Abstract

Development of a stable finite element model for solving steady incompressible viscous fluid flows in three dimensions is the main theme of the present study. For stability reasons, weighting functions are designed in favor of field variables on the upstream side. For accuracy reasons, it is required that weighting functions be equipped with the streamline operator so that false diffusion errors can be largely suppressed. In the steady-state analysis of Navier--Stokes equations, we adopt the mixed formulation to preserve mass conservation on quadratic elements which accommodate the Ladyzhenskaya--Babuska--Brezzi (LBB) stability condition. To resolve difficulties arising from asymmetry and indefiniteness in the resulting large-size matrix equations, we abandon the elimination-like solution solver because the storage demand exceeds the ability of our hardware to solve for three-dimensional problems.

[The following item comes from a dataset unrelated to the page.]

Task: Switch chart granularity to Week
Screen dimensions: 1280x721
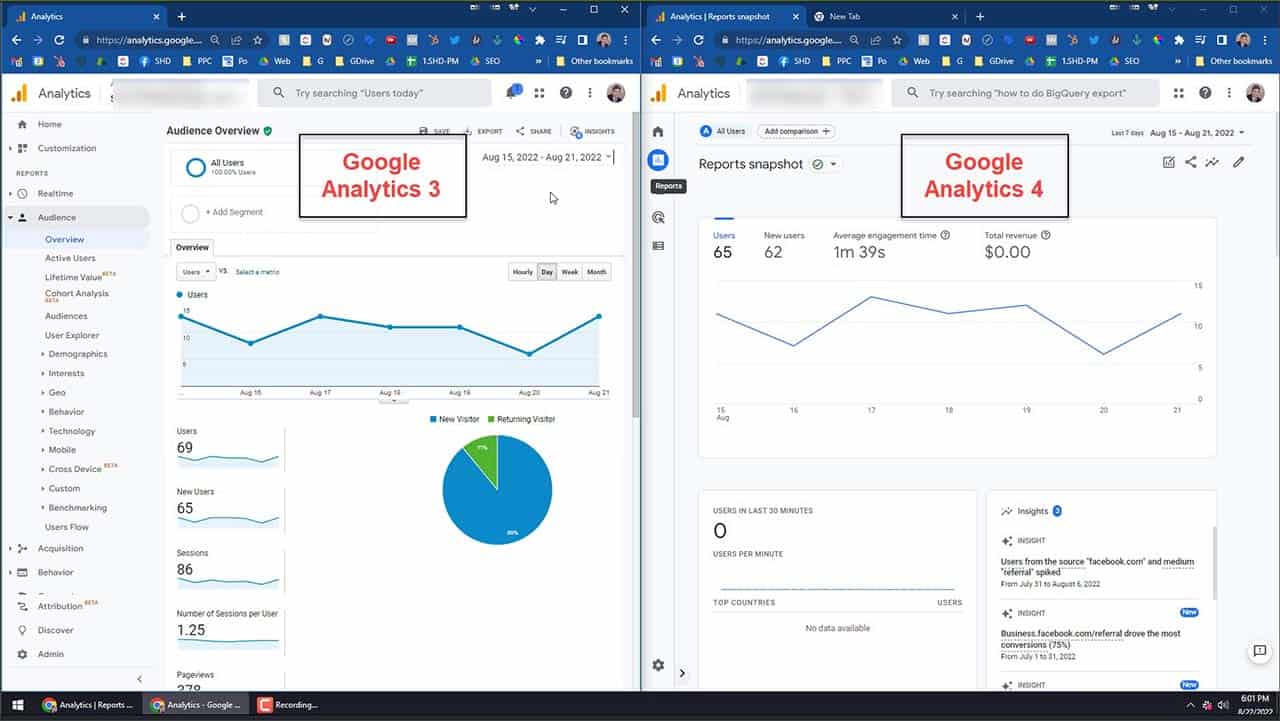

A modern iteration solver, known as the biconjugate gradiant stabilized (BICGSTAB) solution solver, is thus implemented in an element-by-element fashion to effectively alleviate the problem. For performance reasons, the finite element code developed here should be implemented in a hardware environment which is suited to the use of an iterative solver. To this end, our analysis is implemented in shared memory parallel architectures, CRAY C-90 and J-90. We benchmark the parallel computing performance through a lid-driven cavity flow problem and a problem amenable to analytic solution.